注意欠如・多動症,自閉症,統合失調症に対する親の遺伝的易罹患性と子の神経発達状態に対する妊娠関連因子との関連:ノルウェーの母子・父子コホート研究(MoBa)より

JAMA PSYCHIATRY, 79, 799-810, 2022 Associations Between Pregnancy-Related Predisposing Factors for Offspring Neurodevelopmental Conditions and Parental Genetic Liability to Attention-Deficit/Hyperactivity Disorder, Autism, and Schizophrenia: The Norwegian Mother, Father and Child Cohort Study (MoBa). Havdahl, A., Wootton, R. E., Leppert, B., et al.

背景

注意欠如・多動症(ADHD)などの神経発達症は早期に発症することから,母親の妊娠中曝露のいくつかが子の神経発達症の素因であると考えられている。しかし,その多くは因果関係があるかどうかは不明であり,母親の遺伝的易罹患性によるバイアスが生じている可能性がある。本研究では,ノルウェーの母子・父子コホート研究(Norwegian Mother, Father and Child Cohort Study:MoBa)において,ADHD・自閉症・統合失調症に対する母親及び父親のポリジェニックスコア(PGS)と,母親の妊娠関連の曝露及び母親の妊娠中に父親に発生していた曝露との関係を検証した。

方法

MoBaは,1999年6月~2008年12月にノルウェー全国から募集した住民ベースの妊娠コホートである。

母親と父親におけるADHD,自閉症,統合失調症のPGS(遺伝的素因の指標)は,利用可能な最大規模のゲノムワイド関連研究より算出した。母親のPGSと自己申告による妊娠関連指標38件(喫煙や飲酒などの生活様式,糖尿病や感染症や自己免疫疾患などの併存症,薬剤使用状況など)との関連を推定し,これらの結果を,母親の妊娠中に評価した父親における妊娠関連指標16件と比較検討した。解析は2021年3月~2022年3月に行った。

結果

母親14,539名[平均(標準偏差:SD)年齢:30.00(4.45)歳]及び父親14,897名[平均(SD)年齢:32.46(5.13)歳]が解析対象となった。

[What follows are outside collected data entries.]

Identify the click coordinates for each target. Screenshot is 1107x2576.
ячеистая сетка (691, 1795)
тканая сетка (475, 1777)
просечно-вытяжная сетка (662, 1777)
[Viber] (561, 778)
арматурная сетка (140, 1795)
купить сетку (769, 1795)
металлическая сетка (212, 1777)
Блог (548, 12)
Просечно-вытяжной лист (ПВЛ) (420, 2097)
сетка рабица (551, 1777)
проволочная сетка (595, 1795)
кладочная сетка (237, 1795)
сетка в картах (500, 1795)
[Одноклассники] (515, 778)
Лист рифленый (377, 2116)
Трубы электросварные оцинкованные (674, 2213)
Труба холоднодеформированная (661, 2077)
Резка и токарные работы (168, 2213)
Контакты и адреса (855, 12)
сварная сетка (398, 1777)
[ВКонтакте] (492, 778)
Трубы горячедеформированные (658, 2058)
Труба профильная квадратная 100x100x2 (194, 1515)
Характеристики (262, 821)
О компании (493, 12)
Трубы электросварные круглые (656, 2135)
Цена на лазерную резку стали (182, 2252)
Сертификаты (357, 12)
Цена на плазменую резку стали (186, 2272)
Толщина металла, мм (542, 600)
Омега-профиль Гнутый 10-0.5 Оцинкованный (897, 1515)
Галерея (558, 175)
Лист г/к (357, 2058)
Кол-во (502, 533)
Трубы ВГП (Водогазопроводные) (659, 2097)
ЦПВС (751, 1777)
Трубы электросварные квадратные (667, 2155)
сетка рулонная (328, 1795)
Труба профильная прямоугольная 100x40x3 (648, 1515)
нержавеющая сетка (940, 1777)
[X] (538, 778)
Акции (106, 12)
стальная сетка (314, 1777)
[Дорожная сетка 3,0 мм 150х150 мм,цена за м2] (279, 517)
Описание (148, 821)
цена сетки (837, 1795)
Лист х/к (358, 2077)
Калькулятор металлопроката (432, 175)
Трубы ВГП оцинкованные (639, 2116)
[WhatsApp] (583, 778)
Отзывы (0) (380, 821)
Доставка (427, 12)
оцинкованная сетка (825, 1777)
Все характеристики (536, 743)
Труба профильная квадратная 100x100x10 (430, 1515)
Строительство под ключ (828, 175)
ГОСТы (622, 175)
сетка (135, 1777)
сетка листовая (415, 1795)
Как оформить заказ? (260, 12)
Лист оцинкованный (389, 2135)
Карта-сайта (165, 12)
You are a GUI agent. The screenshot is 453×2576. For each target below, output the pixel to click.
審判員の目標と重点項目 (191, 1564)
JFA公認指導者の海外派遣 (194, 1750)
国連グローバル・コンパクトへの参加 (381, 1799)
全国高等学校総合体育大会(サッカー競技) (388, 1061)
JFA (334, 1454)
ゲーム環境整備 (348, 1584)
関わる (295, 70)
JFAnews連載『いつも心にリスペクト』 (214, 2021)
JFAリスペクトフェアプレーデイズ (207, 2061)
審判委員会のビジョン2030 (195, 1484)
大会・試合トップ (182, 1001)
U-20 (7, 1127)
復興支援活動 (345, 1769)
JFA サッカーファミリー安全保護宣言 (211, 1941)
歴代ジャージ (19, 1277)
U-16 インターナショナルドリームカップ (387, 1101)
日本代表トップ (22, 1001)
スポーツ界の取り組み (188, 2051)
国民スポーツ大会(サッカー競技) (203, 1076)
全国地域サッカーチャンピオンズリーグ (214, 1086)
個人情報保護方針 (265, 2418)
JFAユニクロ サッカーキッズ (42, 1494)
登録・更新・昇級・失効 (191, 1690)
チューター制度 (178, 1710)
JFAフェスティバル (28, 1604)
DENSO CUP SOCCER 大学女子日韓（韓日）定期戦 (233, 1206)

母親のADHDのPGSが高いと,出産時の母親の年齢がより若年であり,妊娠中の喫煙割合が高く,妊娠前の体格指数(Body Mass Index:BMI)が高く,妊娠中の体重増加が顕著であり,葉酸などのサプリメント摂取率が低く,喘息,抑うつ/不安症状の発現割合が高かった。母親の自閉症のPGSは,妊娠中の抑うつ/不安症状に関連していた。また,母親の統合失調症のPGSは,妊娠中のコーヒー摂取,喫煙,妊娠前BMI低値,妊娠中の体重増加,妊娠中の抑うつ/不安症に関連していた。

母親と父親間で比較検討した妊娠関連指標16件のうち,母親のADHDのPGSが高いと妊娠中の喫煙割合が高まったが,これは父親のADHDのPGSが喫煙を予測するオッズよりも高く,また,統合失調症のPGSは母親では妊娠中のコーヒー摂取の増加に関連していたが,父親ではこのような関連が認められなかった。

結論

本研究では,ADHD及び統合失調症に対する遺伝的易罹患性が高い妊婦では,複数の有害な妊娠関連因子のリスクが高いという関連が示された。これまで妊娠関連因子は子どもの神経発達症の素因であると考えられてきたが,この因果関係は上記の関係によって交絡されている可能性がある。今後の研究デザインでは妥当な因果関係を推論するために遺伝的交絡を考慮することがきわめて重要であり,それによって妊婦に対して正確な助言を与えることができるようになる。